REQUIREMENT
Write the records out once more, so that nothing differs from the original.

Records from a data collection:
------------------------------------------------------------

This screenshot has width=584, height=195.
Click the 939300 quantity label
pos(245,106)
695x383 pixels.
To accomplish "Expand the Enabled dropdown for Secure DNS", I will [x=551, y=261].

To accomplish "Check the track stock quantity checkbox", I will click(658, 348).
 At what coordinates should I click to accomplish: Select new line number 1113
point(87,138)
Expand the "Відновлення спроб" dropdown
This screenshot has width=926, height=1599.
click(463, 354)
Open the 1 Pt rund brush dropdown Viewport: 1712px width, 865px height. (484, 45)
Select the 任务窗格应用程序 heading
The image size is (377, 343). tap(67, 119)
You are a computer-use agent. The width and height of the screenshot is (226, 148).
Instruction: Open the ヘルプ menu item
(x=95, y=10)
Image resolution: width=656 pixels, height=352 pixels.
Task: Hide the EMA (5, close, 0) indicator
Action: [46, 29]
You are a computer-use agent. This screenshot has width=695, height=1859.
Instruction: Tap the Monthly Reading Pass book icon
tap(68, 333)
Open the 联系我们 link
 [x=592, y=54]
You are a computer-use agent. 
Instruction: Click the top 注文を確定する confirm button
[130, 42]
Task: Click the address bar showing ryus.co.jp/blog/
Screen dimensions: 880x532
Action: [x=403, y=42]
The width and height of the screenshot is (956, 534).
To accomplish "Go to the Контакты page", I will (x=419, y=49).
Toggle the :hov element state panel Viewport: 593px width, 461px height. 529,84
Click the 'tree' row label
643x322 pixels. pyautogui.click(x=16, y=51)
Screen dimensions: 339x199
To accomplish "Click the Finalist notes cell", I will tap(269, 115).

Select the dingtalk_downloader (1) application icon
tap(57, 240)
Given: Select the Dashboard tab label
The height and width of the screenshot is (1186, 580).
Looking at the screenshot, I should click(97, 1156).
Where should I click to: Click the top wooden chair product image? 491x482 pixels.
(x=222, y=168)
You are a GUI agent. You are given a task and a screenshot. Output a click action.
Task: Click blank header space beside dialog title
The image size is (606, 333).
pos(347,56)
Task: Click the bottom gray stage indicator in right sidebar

------------------------------------------------------------

WRITTEN SOLUTION
This screenshot has width=584, height=195.
Click the 939300 quantity label
pos(245,106)
695x383 pixels.
To accomplish "Expand the Enabled dropdown for Secure DNS", I will [x=551, y=261].

To accomplish "Check the track stock quantity checkbox", I will click(658, 348).
 At what coordinates should I click to accomplish: Select new line number 1113
point(87,138)
Expand the "Відновлення спроб" dropdown
This screenshot has width=926, height=1599.
click(463, 354)
Open the 1 Pt rund brush dropdown Viewport: 1712px width, 865px height. (484, 45)
Select the 任务窗格应用程序 heading
The image size is (377, 343). tap(67, 119)
You are a computer-use agent. The width and height of the screenshot is (226, 148).
Instruction: Open the ヘルプ menu item
(x=95, y=10)
Image resolution: width=656 pixels, height=352 pixels.
Task: Hide the EMA (5, close, 0) indicator
Action: [46, 29]
You are a computer-use agent. This screenshot has width=695, height=1859.
Instruction: Tap the Monthly Reading Pass book icon
tap(68, 333)
Open the 联系我们 link
 [x=592, y=54]
You are a computer-use agent. 
Instruction: Click the top 注文を確定する confirm button
[130, 42]
Task: Click the address bar showing ryus.co.jp/blog/
Screen dimensions: 880x532
Action: [x=403, y=42]
The width and height of the screenshot is (956, 534).
To accomplish "Go to the Контакты page", I will (x=419, y=49).
Toggle the :hov element state panel Viewport: 593px width, 461px height. 529,84
Click the 'tree' row label
643x322 pixels. pyautogui.click(x=16, y=51)
Screen dimensions: 339x199
To accomplish "Click the Finalist notes cell", I will tap(269, 115).

Select the dingtalk_downloader (1) application icon
tap(57, 240)
Given: Select the Dashboard tab label
The height and width of the screenshot is (1186, 580).
Looking at the screenshot, I should click(97, 1156).
Where should I click to: Click the top wooden chair product image? 491x482 pixels.
(x=222, y=168)
You are a GUI agent. You are given a task and a screenshot. Output a click action.
Task: Click blank header space beside dialog title
The image size is (606, 333).
pos(347,56)
Task: Click the bottom gray stage indicator in right sidebar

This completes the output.